Sir,

We thank Drs Uparkar and Kaul for their correspondence1 with regard to our paper on laser photocoagulation, posterior to the neovascular ridge in infants with severe subgroup of Type I retinopathy of prematurity.2

In addressing the suggestion that confluent secondary laser treatment be applied anterior to the ridge, we wish to confirm that all of these infants did receive laser to the avascular anterior retina and to all skip areas in addition to laser posterior to the ridge.

We agree with Drs Uparkar and Kaul that posterior laser should be considered with great caution; however, all of our infant eyes represented a very severe form of Type I ROP and were treated under general anesthesia where there was maximum control of laser application within the temporal arcades. Minimal temporal arcade traction was permitted in our treated eyes, as we commonly observe this feature in eyes with severe Type I ROP prior to treatment; however, a minimum distance of 3000 μm (two disc diameters) between the fovea and temporal ridge was required in order to minimize potential complications of posterior laser.

Two eyes in this 3-year series progressed to 4A retinal detachment and required further intervention, however 89% of eyes did not go on to stage 4 retinal detachment and experienced regression within 1 week, which we consider to be a rapid regression of very severe disease after laser treatment.
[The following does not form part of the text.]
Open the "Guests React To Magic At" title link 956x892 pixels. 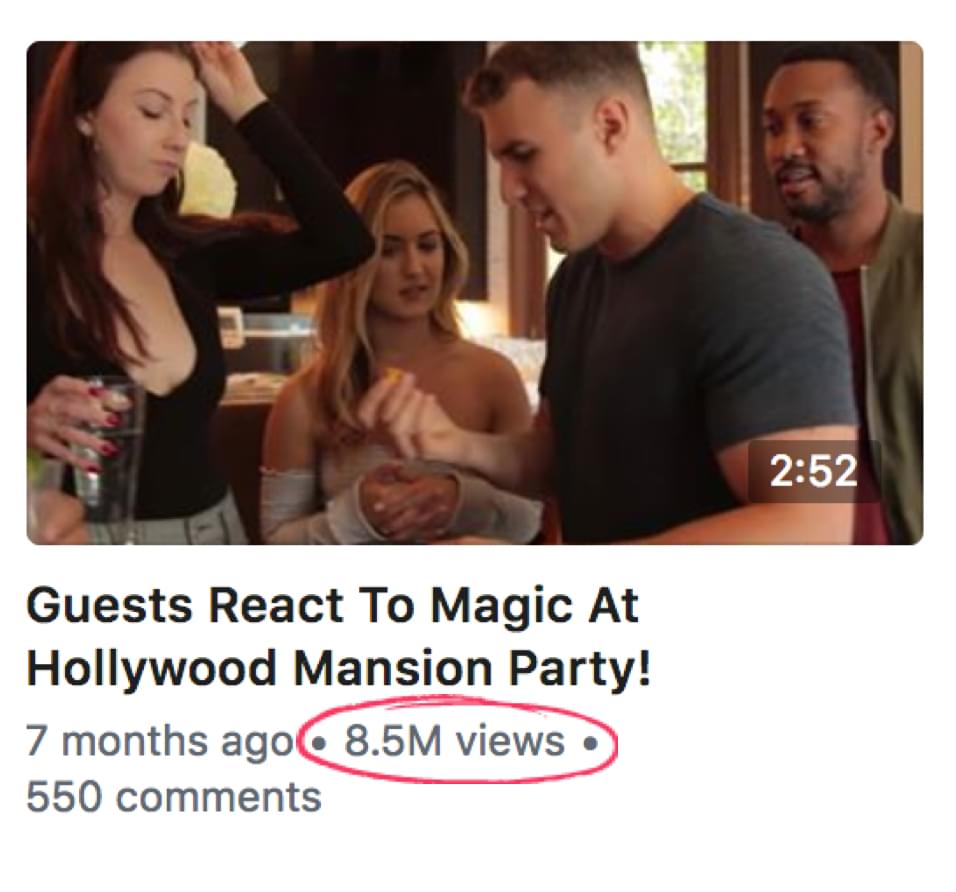tap(332, 605)
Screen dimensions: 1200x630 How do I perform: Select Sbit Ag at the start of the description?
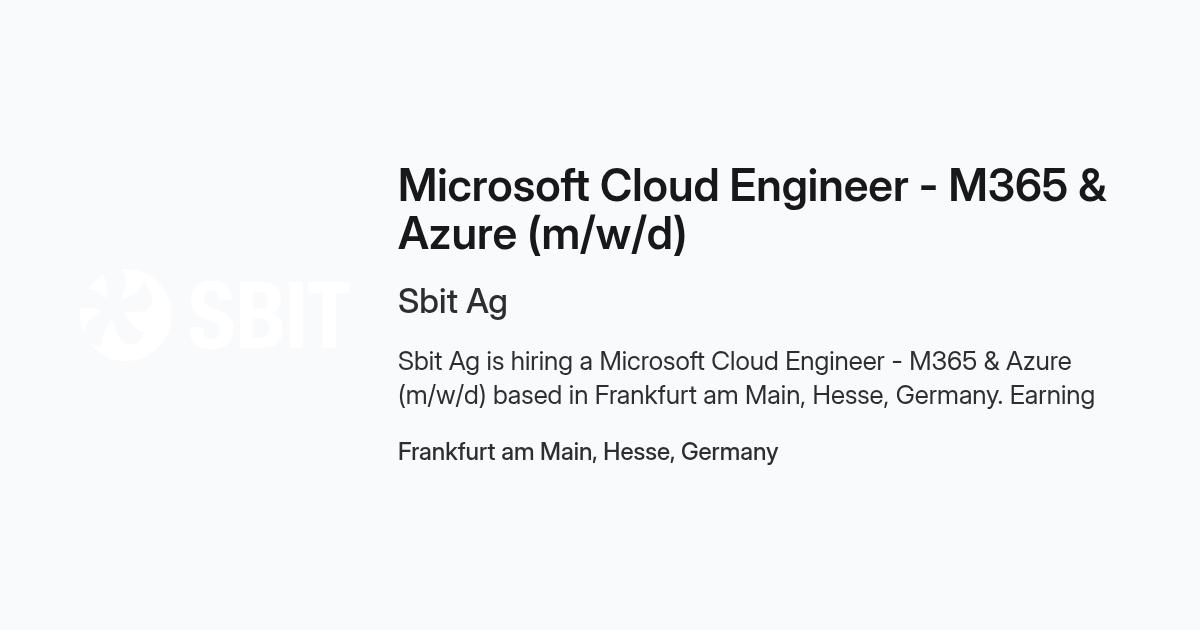pos(439,361)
Lepore and colleagues3 report fluorescein angiography cases with avascular loops, which exist posterior to the ridge, and hypothesize that these ischemic posterior retina areas may contribute significantly to the production of VEGF. We also hypothesize that additional laser to these posterior ischemic retina areas may facilitate regression of neovascularization in this subgroup of infants with very severe zone II, stage 3 ROP.

We describe clear morphological criteria for consideration of posterior laser in a group of premature infant eyes with very severe Type I ROP, which may halt progression of the disease and minimize visual loss from cicatricial macular changes or avoid advancement to stage 4 or 5 ROP warranting vitreoretinal surgery.